Stem cell agency, The California Institute for Regenerative Medicine (CIRM) has awarded $19.9 million to ImmunoCellular Therapeutics to carry out a Phase 3 clinical trial in people with newly diagnosed glioblastoma using a kind of vaccine made from the patient’s own immune system. Every year, an estimated 13,000 Americans alone die from glioblastoma. Around 50 percent of people die within 15 months of diagnosis, and fewer than 10 per cent survive five years. C. Randal Mills, Ph.D., CIRM’s President and CEO, said: “This kind of deadly disease is precisely why we created CIRM 2.0, our new approval process to accelerate the development of therapies for patients with unmet medical needs. “People battling glioblastoma cannot afford to wait years for us to agree to fund a treatment when their survival can often be measured in just months. “We wanted a process that was more responsive to the needs of patients, and that could help companies like ImmunoCellular get their potentially life-saving therapies into clinical trials as quickly as possible.”

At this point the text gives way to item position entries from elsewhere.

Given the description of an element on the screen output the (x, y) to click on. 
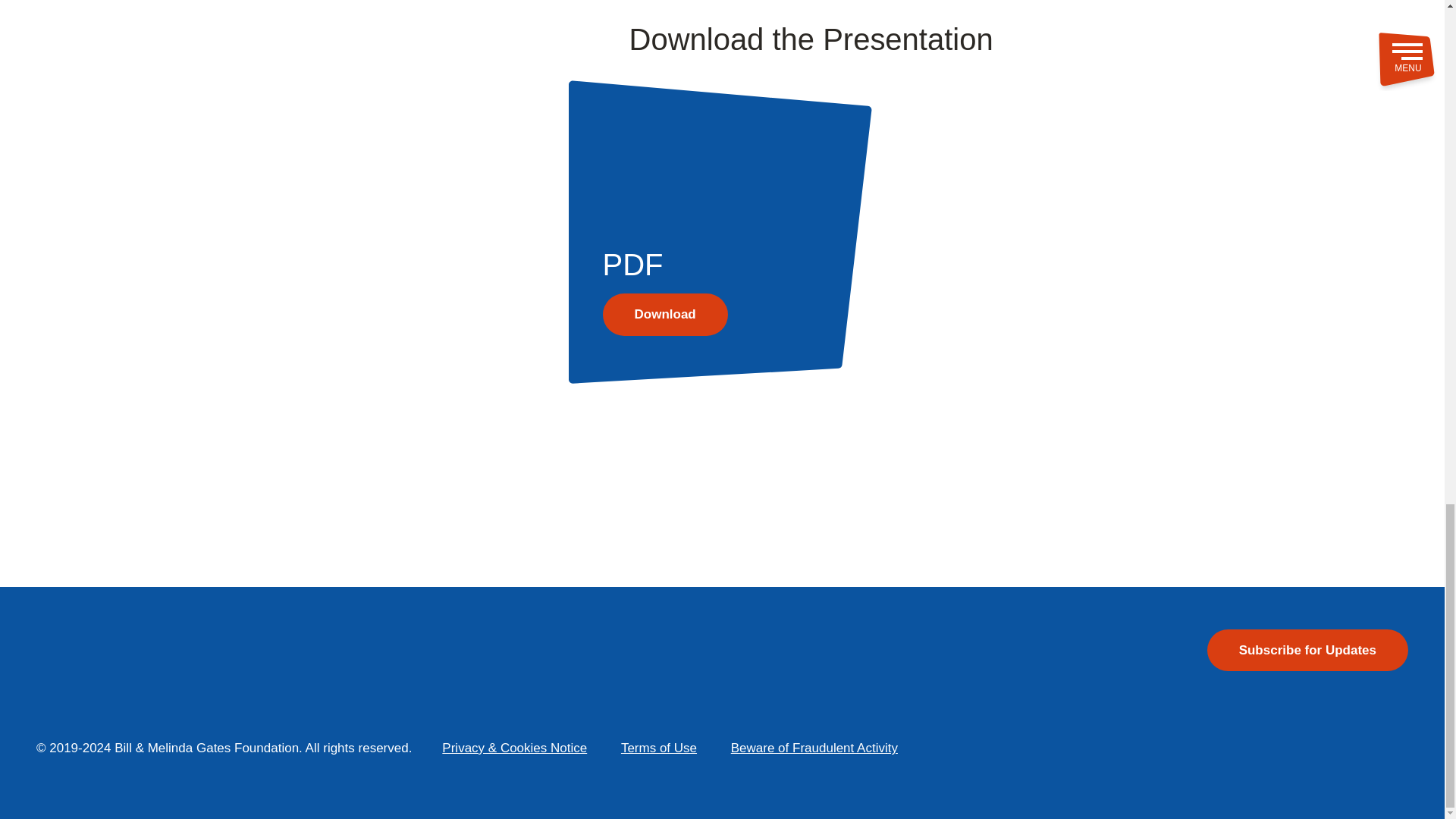
Subscribe for Updates (1307, 650)
Terms of Use (658, 748)
Download (1011, 314)
Beware of Fraudulent Activity (814, 748)
Download (665, 314)
Given the description of an element on the screen output the (x, y) to click on. 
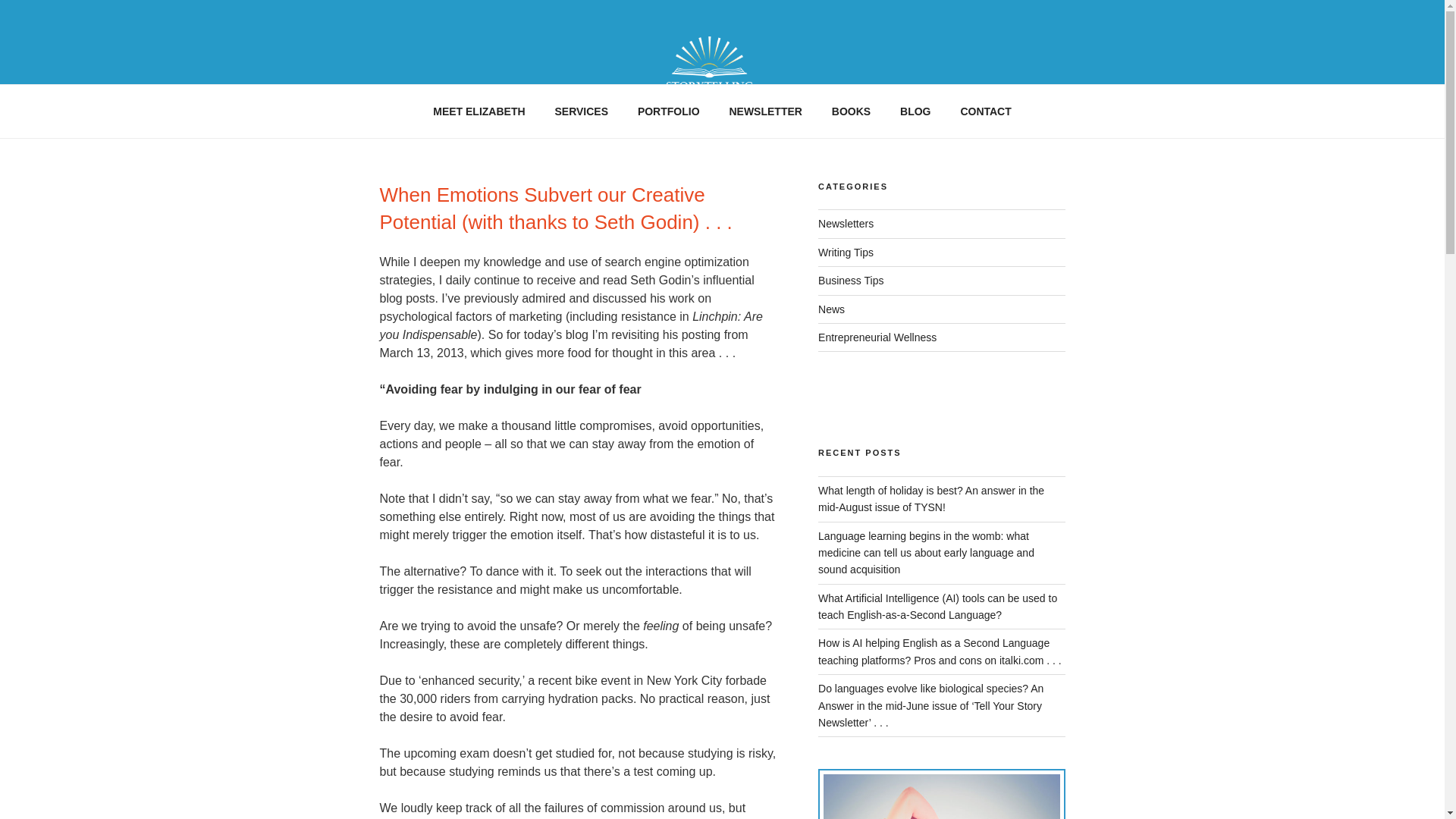
BOOKS (850, 110)
SERVICES (581, 110)
NEWSLETTER (765, 110)
CONTACT (986, 110)
Writing Tips (845, 252)
BLOG (914, 110)
Business Tips (850, 280)
PORTFOLIO (668, 110)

In a healthy individual, the body’s immune system usually spots and destroys foreign threats, such as viruses, bacteria and cancer cells, that have infiltrated our bodies. In glioblastoma, patients typically undergo surgery, chemotherapy and radiation to destroy the tumor but such treatments only temporarily halt tumor progression, and the cancer usually returns within months due to the presence of cancer stem cells that can elude these treatments. The surviving cancer stem cells can make new cancer cells which eventually spread throughout the brain. In attacking this disease, the ImmunoCellular therapy targets six cell surface proteins that are found on glioblastoma cancer stem cells. Cells from the patient’s own immune system are exposed to fragments of these cancer cell surface proteins in the lab. When returned to the patient’s body, the immune system cells can now help detect, and hopefully kill, the cancer stem cells responsible for the tumor’s recurrence and growth.

ImmunoCellular plans to recruit about 400 patients at 120 clinical trial sites around the US, Canada and Europe. Results from ImmunoCellular’s earlier Phase 2 trial showed that patients given this therapy lived longer than those who received the standard treatment. It also showed minimal side effects. Also in America, the New York Stem Cell Foundation (NYSCF) and Cbr Systems has announced a collaboration to customise the creation of high-quality stem cell lines, part of work to make the technology commercially scaleable. NYSCF will create induced pluripotent stem (iPS) cell lines from umbilical cord tissue collected after birth from healthy newborns provided by CBR. NYSCF CEO and Co-founder Susan L. Solomon said: “Umbilical cord tissue is a largely untapped source of rich cells to be used in medical research and cell therapies.” Geoffrey Crouse, President of Cord Blood Registry and Executive Vice President of AMAG Pharmaceuticals, said: “We are excited by the efforts of NYSCF to further improve reprogramming technologies for induced pluripotent stem cells.”